Par ailleurs, un système de sanctions et de contre-mesures coordonnées s'applique aux États véritablement récalcitrants ou allergiques à toute mise aux normes : en effet, les pays du G 20 se sont engagés à prendre des contre-mesures ou des sanctions contre les opérateurs qui ont recours à ces pays. C'est ainsi que le gouvernement français a récemment publié un arrêté établissant une liste noire officielle, qui contient à l'heure actuelle dix-huit juridictions ne témoignant d'aucune volonté de coopération – je rappelle que cette liste ne saurait mentionner des pays membres de l'Union européenne en raison de l'action particulière qui est menée en la matière au sein de l'Union au travers des directives, notamment la directive « Épargne ». Cette liste sera mise à jour tous les ans par le Gouvernement.

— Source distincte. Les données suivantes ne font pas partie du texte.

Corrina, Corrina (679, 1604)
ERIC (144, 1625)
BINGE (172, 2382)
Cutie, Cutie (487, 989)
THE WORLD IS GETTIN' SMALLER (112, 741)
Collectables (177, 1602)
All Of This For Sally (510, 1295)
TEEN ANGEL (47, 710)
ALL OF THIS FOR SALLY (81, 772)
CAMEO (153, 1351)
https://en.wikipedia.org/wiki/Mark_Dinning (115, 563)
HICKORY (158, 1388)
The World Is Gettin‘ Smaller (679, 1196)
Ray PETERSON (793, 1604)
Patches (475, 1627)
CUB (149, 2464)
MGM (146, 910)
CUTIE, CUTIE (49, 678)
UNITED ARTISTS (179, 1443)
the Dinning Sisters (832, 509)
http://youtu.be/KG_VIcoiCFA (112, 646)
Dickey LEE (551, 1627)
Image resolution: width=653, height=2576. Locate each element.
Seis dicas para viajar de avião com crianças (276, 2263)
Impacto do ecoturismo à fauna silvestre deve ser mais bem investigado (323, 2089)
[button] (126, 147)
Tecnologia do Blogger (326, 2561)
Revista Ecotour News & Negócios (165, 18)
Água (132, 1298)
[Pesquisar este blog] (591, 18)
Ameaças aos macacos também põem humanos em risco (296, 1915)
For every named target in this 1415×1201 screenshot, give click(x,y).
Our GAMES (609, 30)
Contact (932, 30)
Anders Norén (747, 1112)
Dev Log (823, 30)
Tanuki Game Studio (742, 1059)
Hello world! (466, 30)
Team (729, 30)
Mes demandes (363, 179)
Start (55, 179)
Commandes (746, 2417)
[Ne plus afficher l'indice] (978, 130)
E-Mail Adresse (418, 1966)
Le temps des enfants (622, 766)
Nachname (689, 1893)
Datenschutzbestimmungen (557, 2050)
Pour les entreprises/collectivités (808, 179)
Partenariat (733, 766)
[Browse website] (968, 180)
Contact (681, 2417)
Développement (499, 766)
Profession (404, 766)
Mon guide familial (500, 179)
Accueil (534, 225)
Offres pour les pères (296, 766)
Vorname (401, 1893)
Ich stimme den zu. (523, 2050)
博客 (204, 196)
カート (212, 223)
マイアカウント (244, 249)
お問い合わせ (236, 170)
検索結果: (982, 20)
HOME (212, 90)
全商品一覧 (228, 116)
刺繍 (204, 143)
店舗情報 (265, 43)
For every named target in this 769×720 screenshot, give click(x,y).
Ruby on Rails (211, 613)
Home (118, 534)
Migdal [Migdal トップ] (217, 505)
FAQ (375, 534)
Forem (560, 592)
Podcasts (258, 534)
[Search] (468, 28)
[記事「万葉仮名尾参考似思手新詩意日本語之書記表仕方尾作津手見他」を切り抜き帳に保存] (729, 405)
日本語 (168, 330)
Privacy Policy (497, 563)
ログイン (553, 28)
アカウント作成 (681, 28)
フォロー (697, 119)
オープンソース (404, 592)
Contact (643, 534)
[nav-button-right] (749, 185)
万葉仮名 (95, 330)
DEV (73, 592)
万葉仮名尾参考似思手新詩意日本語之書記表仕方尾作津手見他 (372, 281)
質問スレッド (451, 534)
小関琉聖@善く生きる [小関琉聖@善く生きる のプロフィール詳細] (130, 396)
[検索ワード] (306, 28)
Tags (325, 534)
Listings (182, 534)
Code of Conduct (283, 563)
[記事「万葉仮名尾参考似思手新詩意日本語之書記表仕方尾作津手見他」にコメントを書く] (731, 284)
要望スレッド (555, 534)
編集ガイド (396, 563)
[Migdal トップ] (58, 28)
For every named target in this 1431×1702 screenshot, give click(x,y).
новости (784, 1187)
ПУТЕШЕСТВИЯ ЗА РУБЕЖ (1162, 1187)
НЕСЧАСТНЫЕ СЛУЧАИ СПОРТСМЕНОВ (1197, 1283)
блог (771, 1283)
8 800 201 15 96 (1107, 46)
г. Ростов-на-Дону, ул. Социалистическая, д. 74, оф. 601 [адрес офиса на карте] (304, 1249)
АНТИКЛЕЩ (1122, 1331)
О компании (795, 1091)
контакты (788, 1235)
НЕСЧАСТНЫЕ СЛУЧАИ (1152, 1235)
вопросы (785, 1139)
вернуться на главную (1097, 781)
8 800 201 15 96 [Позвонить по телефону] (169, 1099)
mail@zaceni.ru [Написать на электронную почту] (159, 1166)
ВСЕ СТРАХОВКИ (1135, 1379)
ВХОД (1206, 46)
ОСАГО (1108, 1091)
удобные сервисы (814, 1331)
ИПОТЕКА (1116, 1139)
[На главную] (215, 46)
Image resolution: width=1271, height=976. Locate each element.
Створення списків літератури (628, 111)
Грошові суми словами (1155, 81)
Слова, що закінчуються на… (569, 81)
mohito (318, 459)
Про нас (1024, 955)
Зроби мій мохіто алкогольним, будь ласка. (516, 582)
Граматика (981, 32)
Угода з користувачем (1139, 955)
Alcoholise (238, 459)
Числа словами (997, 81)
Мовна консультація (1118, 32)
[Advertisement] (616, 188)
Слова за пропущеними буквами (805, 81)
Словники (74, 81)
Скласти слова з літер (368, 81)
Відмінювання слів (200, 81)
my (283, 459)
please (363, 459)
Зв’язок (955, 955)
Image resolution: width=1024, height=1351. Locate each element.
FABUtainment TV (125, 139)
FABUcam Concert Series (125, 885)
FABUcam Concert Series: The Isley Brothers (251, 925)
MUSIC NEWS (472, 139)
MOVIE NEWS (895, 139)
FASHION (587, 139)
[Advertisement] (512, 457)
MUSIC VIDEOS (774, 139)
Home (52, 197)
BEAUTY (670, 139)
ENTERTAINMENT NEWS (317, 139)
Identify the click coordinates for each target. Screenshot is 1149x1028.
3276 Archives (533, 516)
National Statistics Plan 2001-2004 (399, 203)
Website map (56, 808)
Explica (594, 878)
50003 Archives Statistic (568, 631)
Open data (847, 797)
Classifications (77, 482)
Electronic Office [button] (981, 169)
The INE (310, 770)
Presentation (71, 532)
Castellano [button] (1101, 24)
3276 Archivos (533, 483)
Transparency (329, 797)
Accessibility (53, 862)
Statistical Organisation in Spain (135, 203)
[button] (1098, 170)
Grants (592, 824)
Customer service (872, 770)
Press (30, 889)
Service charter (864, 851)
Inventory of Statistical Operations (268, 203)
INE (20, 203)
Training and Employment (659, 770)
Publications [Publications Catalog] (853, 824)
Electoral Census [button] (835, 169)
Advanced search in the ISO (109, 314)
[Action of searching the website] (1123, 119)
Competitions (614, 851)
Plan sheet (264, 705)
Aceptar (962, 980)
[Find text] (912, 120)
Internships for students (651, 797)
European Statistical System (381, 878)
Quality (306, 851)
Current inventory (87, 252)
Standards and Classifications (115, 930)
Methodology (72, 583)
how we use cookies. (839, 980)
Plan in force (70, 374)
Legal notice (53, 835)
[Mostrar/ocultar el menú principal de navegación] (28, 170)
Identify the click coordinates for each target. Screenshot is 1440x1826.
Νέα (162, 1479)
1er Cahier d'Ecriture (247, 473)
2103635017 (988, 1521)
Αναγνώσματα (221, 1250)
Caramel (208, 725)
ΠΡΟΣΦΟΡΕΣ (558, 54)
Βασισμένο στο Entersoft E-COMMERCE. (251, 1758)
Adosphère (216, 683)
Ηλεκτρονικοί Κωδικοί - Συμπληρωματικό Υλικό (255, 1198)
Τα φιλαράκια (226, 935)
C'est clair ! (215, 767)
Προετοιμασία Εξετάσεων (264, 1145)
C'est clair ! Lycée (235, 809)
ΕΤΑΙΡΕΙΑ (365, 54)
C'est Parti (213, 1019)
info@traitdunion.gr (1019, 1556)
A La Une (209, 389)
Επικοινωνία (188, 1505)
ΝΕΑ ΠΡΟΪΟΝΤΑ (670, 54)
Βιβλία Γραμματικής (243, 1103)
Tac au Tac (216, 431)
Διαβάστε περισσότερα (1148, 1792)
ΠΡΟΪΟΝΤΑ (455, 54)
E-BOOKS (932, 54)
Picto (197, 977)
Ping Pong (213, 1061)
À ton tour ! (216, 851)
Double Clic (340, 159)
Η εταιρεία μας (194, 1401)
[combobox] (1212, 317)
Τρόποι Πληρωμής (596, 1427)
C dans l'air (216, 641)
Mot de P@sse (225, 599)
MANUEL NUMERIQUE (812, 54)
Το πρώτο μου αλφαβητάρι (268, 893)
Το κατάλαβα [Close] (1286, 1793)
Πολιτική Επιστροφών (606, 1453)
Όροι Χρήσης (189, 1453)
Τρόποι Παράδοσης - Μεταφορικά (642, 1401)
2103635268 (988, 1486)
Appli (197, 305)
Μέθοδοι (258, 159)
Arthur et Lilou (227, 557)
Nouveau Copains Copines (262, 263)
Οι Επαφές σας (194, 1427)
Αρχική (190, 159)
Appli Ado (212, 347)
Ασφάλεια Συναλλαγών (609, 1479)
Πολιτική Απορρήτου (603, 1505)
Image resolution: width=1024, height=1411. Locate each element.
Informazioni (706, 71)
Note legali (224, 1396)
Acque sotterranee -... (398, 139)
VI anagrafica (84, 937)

La lutte devient donc beaucoup plus serrée. Il convient de faire comprendre aux opérateurs qu'ils prennent des risques beaucoup plus importants qu'auparavant en montant des opérations financières dans des juridictions non coopératives : ceux d'être contrôlés et sanctionnés ou d'avoir à établir des comptes rendus plus détaillés – je rappelle que nous sommes dans le cadre d'un échange d'informations à la demande et non automatique, sauf pour l'Union européenne. Cet important progrès devrait se traduire par quelques rentrées fiscales supplémentaires pour les pays qui s'en donneront, au plan national, les moyens en termes de contrôle fiscal, et par une lutte accrue contre le blanchiment, qui, contrairement à ce que pensent d'aucuns, demeure un sujet de préoccupation aussi important que l'évasion fiscale en raison de la diminution des échanges financiers. Enfin, en ce qui concerne le domaine prudentiel, le fait que certains paradis fiscaux deviennent coopératifs permet d'abattre les paravents opaques derrière lesquels se dissimulent propriétaires et actionnaires.